Summary. The manuscript proposes E2AFS, a lightweight multiplier-free approximate floating-point square-root architecture for energy-efficient computation in error-tolerant domains. It claims that FPGA synthesis on an Artix-7 device yields the lowest dynamic power (7.63 mW), shortest critical-path delay (4.639 ns), and minimum power-delay product (35.39 pJ) relative to the ESAS and CWAHA baselines, while maintaining low approximation error as shown by accuracy metrics, graphical analysis, and end-to-end tests on Sobel edge detection and K-means color quantization.

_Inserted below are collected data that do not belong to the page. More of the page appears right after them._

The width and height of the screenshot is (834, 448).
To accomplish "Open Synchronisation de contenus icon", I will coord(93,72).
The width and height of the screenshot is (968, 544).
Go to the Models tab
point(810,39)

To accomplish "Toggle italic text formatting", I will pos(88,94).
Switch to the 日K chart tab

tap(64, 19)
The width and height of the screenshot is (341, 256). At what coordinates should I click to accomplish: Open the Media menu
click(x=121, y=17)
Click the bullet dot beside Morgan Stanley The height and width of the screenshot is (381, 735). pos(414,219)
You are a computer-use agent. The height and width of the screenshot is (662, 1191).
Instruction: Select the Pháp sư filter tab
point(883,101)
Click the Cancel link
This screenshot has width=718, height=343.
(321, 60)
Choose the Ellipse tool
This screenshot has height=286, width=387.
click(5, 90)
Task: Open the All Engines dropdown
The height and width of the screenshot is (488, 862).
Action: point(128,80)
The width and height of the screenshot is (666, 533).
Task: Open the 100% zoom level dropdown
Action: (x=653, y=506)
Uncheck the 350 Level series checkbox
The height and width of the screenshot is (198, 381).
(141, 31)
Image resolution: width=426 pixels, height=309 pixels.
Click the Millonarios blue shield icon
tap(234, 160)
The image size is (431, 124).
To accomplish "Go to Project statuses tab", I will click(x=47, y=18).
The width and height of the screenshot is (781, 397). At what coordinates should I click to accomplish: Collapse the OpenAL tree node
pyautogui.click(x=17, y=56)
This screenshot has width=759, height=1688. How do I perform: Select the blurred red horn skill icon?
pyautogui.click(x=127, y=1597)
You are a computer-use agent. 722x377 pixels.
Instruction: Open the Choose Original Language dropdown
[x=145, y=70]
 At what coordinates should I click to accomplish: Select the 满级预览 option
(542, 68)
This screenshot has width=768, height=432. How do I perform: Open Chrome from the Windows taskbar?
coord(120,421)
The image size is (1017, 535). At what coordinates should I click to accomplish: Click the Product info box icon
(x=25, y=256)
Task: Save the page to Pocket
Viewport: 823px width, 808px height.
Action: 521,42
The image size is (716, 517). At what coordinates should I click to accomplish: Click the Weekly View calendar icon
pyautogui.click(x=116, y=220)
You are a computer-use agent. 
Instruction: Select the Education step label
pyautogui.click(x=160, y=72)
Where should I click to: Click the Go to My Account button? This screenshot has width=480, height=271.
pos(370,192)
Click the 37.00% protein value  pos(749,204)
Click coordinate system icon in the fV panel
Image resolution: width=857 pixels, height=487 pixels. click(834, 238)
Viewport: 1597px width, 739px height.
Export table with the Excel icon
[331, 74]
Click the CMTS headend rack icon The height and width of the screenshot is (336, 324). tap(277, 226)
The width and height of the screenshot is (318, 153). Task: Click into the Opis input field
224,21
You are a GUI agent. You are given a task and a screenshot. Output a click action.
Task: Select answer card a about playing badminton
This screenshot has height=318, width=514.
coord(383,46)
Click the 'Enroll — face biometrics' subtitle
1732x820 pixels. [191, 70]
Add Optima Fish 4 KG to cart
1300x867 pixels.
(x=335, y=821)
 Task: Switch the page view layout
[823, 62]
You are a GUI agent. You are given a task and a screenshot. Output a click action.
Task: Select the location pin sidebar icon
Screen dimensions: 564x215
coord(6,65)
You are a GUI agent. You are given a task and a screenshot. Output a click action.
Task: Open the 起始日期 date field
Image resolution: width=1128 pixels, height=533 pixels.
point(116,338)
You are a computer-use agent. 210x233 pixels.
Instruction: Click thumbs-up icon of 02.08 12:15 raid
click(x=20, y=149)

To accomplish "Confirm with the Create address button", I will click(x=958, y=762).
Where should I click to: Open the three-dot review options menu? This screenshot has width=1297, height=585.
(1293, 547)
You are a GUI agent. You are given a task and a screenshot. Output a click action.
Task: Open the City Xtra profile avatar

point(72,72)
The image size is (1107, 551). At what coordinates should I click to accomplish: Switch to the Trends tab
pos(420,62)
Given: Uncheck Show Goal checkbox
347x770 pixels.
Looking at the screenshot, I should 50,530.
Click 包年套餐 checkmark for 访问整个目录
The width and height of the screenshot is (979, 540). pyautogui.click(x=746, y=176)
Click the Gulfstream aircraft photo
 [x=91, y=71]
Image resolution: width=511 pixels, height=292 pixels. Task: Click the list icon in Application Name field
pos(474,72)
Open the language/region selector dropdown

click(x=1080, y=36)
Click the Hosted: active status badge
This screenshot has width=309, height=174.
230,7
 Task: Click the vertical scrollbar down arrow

Significance. If the performance deltas hold under identical synthesis conditions, the design could offer a practical hardware primitive for low-power edge-AI and embedded signal-processing pipelines where square-root operations are frequent. The combination of multiplier elimination, reported PDP improvement, and application-level validation would strengthen the case for approximate arithmetic in resource-constrained platforms.

major comments (3)

[FPGA Implementation Results] FPGA results section (abstract and implementation results): The central superiority claims for dynamic power, delay, and PDP rest on comparisons to ESAS and CWAHA, yet the manuscript provides no explicit statement that all three designs were re-implemented by the authors using identical Vivado synthesis settings, optimization directives, place-and-route constraints, clock frequency for power analysis, and input switching activity. These factors directly affect the reported 7.63 mW / 4.639 ns / 35.39 pJ figures; without this confirmation the deltas cannot be attributed solely to the E2AFS architecture.
[Proposed Architecture / Error Evaluation] Proposed design and error evaluation sections: No design equations, algorithmic steps, or error formulas are supplied for the approximation method. The abstract asserts a “multiplier-free” property and “consistently low deviation,” but without the underlying mapping or error-bound derivation it is impossible to verify the claimed reduction in logic depth or to reproduce the accuracy metrics used for the Sobel and K-means tests.
[Application-Level Validation] Application validation section: The claim that approximation error “does not meaningfully degrade” end-to-end quality in Sobel edge detection and K-means quantization is load-bearing for the error-tolerant suitability argument, yet the manuscript reports only qualitative confirmation without quantitative metrics (e.g., PSNR, clustering accuracy delta, or visual difference scores) comparing exact versus approximate outputs.

minor comments (1)

[Abstract / Figures] Ensure that all figures referenced in the error and application sections are numbered and captioned consistently with the text; the abstract mentions “graphical analysis” without a corresponding figure citation.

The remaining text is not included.